:: WHAT YOU HAVE TO DO ::
Pull out every line of the material below that contains the string "label". Case matters.

= = = = =

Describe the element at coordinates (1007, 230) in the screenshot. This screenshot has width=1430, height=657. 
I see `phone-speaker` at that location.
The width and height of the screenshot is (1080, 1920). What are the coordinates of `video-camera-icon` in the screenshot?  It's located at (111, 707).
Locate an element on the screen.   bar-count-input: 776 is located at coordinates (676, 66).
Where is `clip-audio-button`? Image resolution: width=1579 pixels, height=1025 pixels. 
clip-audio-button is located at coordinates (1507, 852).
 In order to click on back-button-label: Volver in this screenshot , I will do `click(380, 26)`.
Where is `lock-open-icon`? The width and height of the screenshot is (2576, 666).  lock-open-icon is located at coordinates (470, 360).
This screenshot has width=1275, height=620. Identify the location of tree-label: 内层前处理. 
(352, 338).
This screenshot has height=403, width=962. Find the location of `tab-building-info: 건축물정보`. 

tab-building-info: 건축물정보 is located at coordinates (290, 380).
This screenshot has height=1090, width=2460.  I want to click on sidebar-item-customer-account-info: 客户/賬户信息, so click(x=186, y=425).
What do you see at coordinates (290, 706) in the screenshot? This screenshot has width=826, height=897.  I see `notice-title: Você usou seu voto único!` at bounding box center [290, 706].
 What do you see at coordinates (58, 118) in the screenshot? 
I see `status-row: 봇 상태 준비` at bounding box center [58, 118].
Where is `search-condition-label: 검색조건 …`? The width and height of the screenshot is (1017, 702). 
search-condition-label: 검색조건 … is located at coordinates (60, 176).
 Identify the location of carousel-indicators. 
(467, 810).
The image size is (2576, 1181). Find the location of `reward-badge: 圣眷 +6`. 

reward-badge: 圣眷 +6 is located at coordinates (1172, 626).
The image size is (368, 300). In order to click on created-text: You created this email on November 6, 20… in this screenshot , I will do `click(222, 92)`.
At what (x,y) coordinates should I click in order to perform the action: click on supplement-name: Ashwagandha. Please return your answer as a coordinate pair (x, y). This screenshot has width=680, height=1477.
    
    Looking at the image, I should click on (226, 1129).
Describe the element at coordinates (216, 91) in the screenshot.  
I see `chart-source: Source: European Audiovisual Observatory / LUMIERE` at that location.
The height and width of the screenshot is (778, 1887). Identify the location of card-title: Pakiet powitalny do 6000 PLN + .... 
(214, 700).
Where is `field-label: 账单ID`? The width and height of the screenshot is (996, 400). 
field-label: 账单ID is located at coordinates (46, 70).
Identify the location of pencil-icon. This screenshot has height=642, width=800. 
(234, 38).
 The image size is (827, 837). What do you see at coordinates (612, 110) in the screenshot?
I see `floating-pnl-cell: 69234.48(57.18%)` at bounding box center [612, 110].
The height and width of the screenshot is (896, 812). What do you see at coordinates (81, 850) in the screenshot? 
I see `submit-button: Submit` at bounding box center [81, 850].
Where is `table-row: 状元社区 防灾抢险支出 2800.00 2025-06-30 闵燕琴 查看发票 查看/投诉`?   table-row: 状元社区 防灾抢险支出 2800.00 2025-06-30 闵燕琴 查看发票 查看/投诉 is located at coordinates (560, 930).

= = = = =

:: SOLUTION TO THIS TASK ::
 In order to click on back-button-label: Volver in this screenshot , I will do `click(380, 26)`.
This screenshot has width=1275, height=620. Identify the location of tree-label: 内层前处理. 
Where is `search-condition-label: 검색조건 …`? The width and height of the screenshot is (1017, 702). 
search-condition-label: 검색조건 … is located at coordinates (60, 176).
Where is `field-label: 账单ID`? The width and height of the screenshot is (996, 400). 
field-label: 账单ID is located at coordinates (46, 70).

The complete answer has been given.